Why Don't You Want To Die?

Because I'm afraid I might miss something.
And I'm pretty happy with where I'm at now :)
 
Because I'm happy being alive, and I'm quite sure that it isn't possible to be in such a state in death.
 
If it wasn't for my friends and family that would be sad if I died....I'd already be dead.
 
I firmly believe in re-birth and a continuum of consciousness, so it's not so much that I fear death as that I fear wasting this life. I want to finish any projects that I've started in this life rather than leaving them incomplete.

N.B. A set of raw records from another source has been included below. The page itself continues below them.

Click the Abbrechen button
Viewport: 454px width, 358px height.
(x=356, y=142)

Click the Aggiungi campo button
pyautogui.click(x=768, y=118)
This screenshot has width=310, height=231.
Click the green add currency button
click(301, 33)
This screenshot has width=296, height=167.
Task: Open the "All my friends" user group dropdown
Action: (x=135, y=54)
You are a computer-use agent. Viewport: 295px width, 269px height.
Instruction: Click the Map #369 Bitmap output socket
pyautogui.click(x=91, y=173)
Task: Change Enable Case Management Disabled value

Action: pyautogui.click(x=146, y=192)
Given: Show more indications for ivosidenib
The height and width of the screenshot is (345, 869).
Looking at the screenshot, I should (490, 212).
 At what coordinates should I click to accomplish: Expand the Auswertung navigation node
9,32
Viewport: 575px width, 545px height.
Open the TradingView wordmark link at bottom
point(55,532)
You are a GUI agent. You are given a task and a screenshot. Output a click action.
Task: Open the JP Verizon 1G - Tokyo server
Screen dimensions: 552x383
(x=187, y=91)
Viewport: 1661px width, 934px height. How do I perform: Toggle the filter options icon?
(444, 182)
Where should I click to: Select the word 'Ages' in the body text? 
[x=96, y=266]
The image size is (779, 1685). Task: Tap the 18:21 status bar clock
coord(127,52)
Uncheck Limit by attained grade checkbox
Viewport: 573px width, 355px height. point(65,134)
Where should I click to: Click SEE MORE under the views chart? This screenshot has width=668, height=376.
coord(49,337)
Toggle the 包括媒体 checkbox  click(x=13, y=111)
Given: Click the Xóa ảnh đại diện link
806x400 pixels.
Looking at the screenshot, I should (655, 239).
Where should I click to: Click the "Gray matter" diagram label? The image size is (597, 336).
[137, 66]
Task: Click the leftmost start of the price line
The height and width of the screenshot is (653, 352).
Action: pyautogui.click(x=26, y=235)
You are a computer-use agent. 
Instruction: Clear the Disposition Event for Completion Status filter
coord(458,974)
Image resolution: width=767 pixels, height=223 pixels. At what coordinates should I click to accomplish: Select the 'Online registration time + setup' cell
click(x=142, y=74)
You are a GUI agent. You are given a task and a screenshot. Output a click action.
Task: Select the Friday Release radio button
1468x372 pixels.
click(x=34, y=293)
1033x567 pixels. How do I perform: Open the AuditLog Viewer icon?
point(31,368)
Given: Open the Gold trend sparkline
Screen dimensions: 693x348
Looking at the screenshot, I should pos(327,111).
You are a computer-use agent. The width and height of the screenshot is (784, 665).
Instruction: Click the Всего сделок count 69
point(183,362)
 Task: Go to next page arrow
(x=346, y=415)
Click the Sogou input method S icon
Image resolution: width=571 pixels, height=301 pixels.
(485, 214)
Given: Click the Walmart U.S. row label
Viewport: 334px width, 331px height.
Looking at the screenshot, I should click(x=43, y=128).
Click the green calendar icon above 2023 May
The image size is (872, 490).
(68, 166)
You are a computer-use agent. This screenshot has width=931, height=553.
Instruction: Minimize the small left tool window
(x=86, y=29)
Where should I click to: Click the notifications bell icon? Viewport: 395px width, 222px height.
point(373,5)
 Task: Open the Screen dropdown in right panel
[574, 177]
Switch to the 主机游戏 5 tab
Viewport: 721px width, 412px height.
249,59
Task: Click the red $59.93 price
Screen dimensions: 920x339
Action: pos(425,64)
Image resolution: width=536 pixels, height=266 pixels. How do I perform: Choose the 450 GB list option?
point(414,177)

Ultimately there is no self to begin with that is capable of dying. By that I mean that when I call myself "myself," that is just a label, and if I call myself by my name, "Mike," that is just a label as well. The self, if you think of it as relating to the body, the mind, emotions, etc., is in constant flux and could be construed as constantly dying and being reborn in new form, instant to instant.
 
Nice to know I'm not the only one who thinks that way, so many people take that the wrong way.

Same here. I've told many a people that I'd rather not be alive but I'm not going to jump in front of a bus. Actually, I've tried on several occasions to end it all and I couldn't even do that right so...fuck it. I tried a few times to OD, but my goddamn metabolism wasn't having it. If I die, I die....at least I'd be reunited with my mom. It may sound all doom and gloom, but it's what I live with every day. Cheers!=D
 
I want to die soon, but life isn't that long anyway, not even a blink of an eye in cosmic terms. I've lived almost 30 years so far, surely I can endure another 120. Plus there's an off chance I might find a way to actually enjoy some of them. Plus I'd like to see what happens, out of scientific curiosity. Oh, and kids and family and friends and stuff.
 
B/c I want to experience as much of this life as I can.
I think it is a gift to taste, touch, smell- I don't think I will have these things after I pass........
I want to live b/c I want to enjoy as long as I can here.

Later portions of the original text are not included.